No sooner had I written the previous post than I went on-line to listen to the interview Mike Wallace did of President Ahmadinejad of Iran, which apparently has created a stir among journalists, some feel Wallace should not have "stooped" to such an encounter, others correctly as having lost it.

That Mike Wallace, who is apparently 87 years old, should think he can get the better of a man in his prime is already hubris.  But what is troubling, is that the American ikon is shown here to be an empty shell: apparently, he is so used to towing the company line, that he is incapable of consequential thought.  He comes off as feebly trying to bully someone who is in every way his superior.  A real monkey, despair at not being able to break out of his cage clearly showing in his face and gestures.  A general signing an act of rendition wouldn't feel worse.

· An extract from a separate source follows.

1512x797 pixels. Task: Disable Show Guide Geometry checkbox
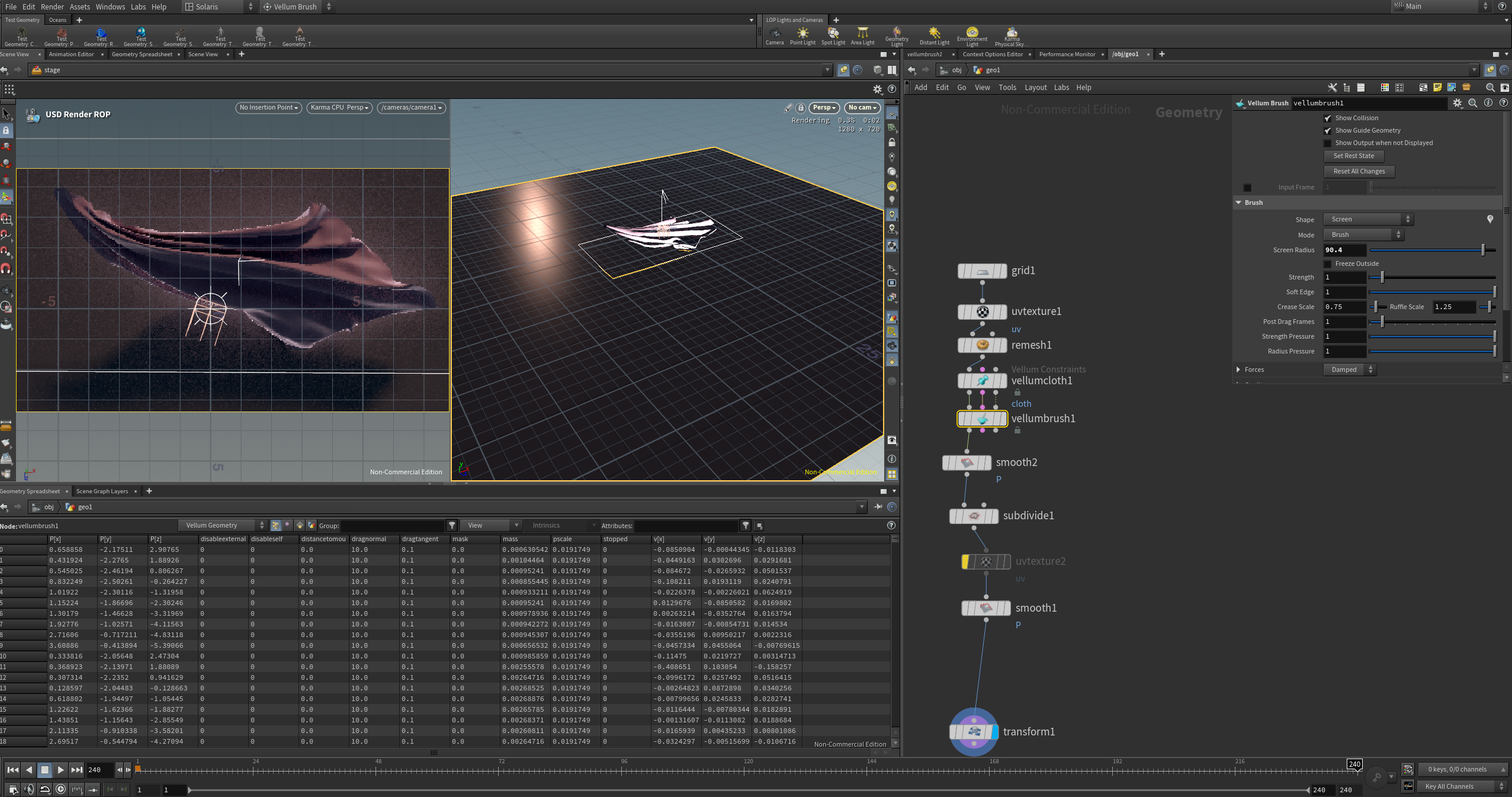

As for Ahmadinejad, the only thing that troubled me was his claim that research into the Holocaust is denied.  So much research has been conducted that this cannot be taken seriously.  But his point that the Palestinians should not be made to pay for a German crime is unexceptionable, and that has always been by opinion.

But there is more: the Iranian leader speaks the same language as Fidel Castro, as Hugo Chavez, as Lopez Obrador, as well as Nasrallah in Lebanon and the leader of Hamas whose name I have forgotten (they are here today and assassinated tomorrow).  The discourse of these men shows clearly that there are two opposing camps in the political arena: not democracy and tyranny, not modernity and backwardness, and not even the West and the Rest.  The camps are the haves and the have-nots, as always.  America and Israel are the two top dogs in the struggle being waged by people of all colors and religions for respect and pie.  And it is the underdogs, not the creators of the United Nations, who are seeking dialogue.

The ignorance of Mike Wallace and the lack of courtesy on the part of President Bush toward another world leader who writes to him, are two faces of the same coin: a Janus-faced monkey.